Fluent, a platform specializing in data analytics that transforms the way decision-makers access and use business data, recently concluded a seed investment round of approximately £6 million. The platform, powered by AI, grants non-technical team members the ability to ask questions directly from their data in plain English, allowing them to get insights in seconds that save data teams from manually replying to ad hoc data requests. The investment round was led by Hoxton Ventures and Tiferes Ventures, and the funds will be used to expedite the development of Fluent’s revolutionary technology, as well as expand its team of AI and machine learning professionals in Europe.
“On average, 40% of a data team’s time is spent answering questions from across their business,” said Fluent CEO, Robert Van Den Bergh. “A lot of these questions are easy to answer for the data team but take them away from the deeper, more strategic analysis that can be transformative to their business. With Fluent’s natural language interface, we’re helping team members self-serve on their data questions.”
Fluent has impressively accumulated influential clients, with Bain & Company being one of them. The platform has enabled them to leverage LLMs to interrogate and deliver insights from large complex datasets. “Fluent allows our non-technical users to quickly get the answers they need efficiently and accurately, especially for questions too complex or specific for pre-built data dashboards.
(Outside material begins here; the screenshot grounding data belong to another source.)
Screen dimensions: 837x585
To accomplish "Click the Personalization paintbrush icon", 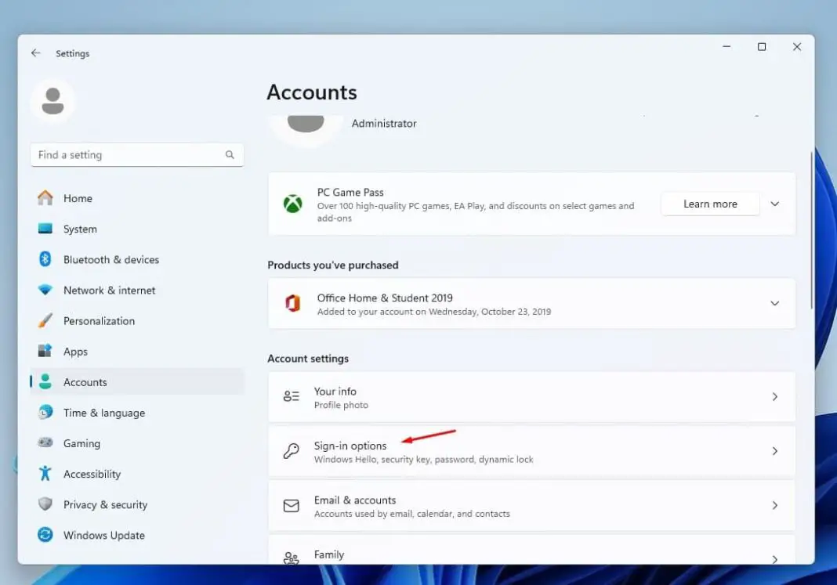I will click(x=47, y=320).
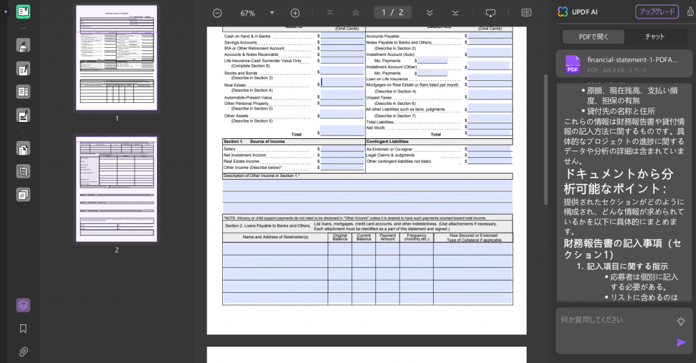Open the Reader mode icon in sidebar
Screen dimensions: 696x363
coord(23,12)
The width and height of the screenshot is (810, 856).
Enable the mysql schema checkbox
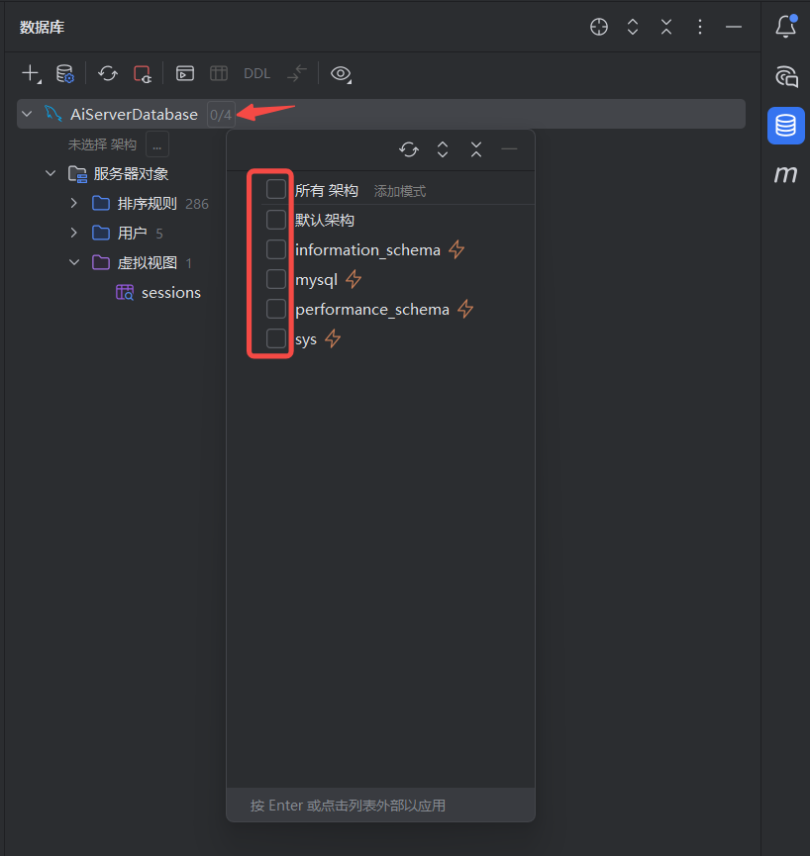pyautogui.click(x=276, y=279)
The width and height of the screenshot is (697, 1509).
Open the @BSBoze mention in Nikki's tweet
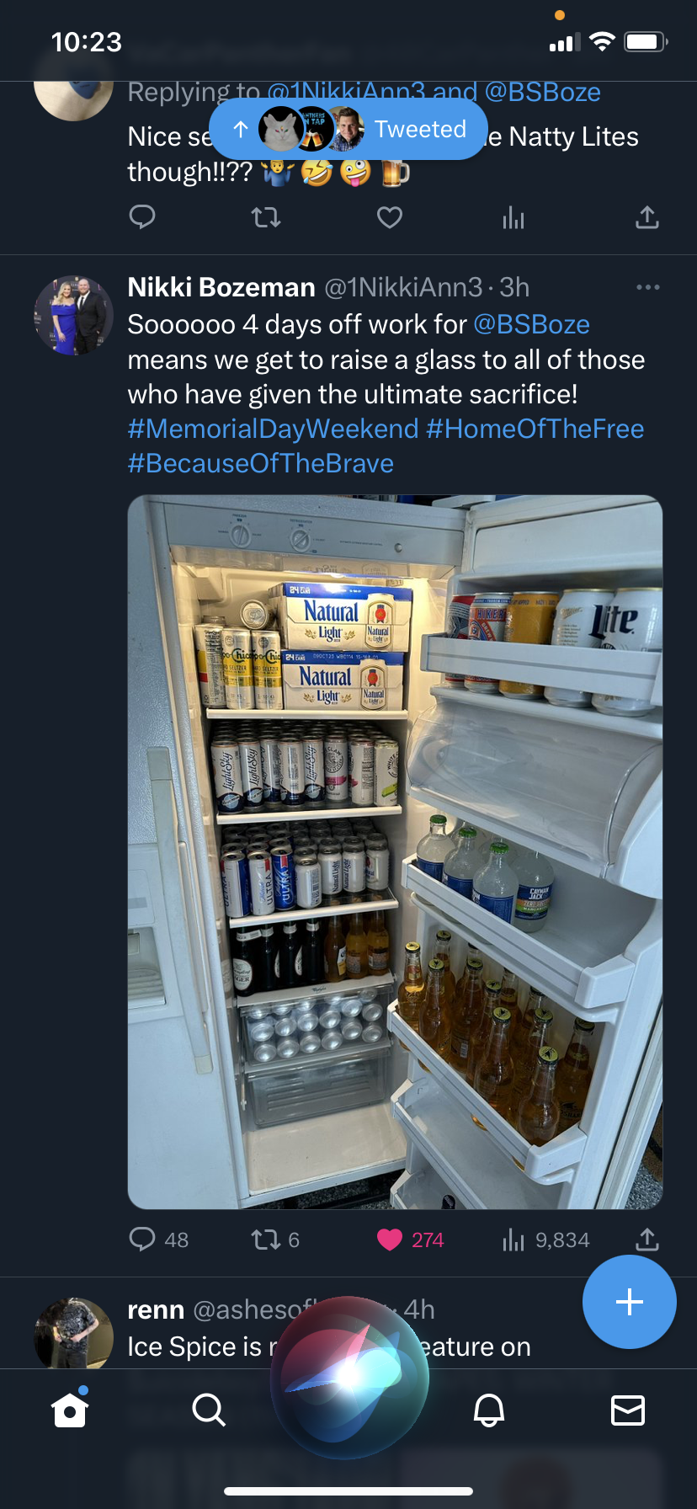click(x=531, y=324)
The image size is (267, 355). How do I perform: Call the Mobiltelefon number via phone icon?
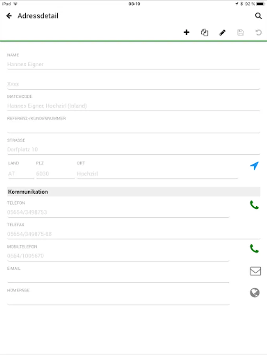[254, 249]
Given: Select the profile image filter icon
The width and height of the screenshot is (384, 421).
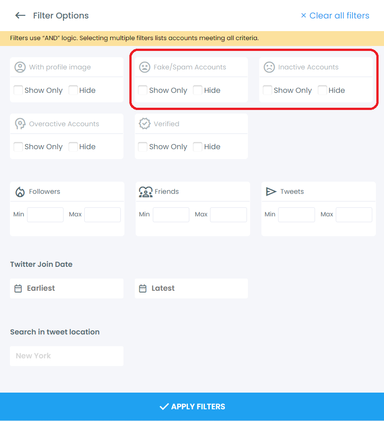Looking at the screenshot, I should (20, 67).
We’re excited to explore how Fluent can help our clients better access data and insights in the future,” said Ian Weber, a Partner at Bain & Company.
Charles Seely, Partner at Hoxton Ventures, also shared his thoughts on Fluent, stating that in a data-driven world, the current approach to data analysis is insufficient, creating permanent bottlenecks in organizations that not only slow everyone down but also hamper decision-making. “Fluent’s approach is not just innovative, it’s urgently needed, and we’re excited to be part of their journey in reshaping how businesses interact with data,” he added.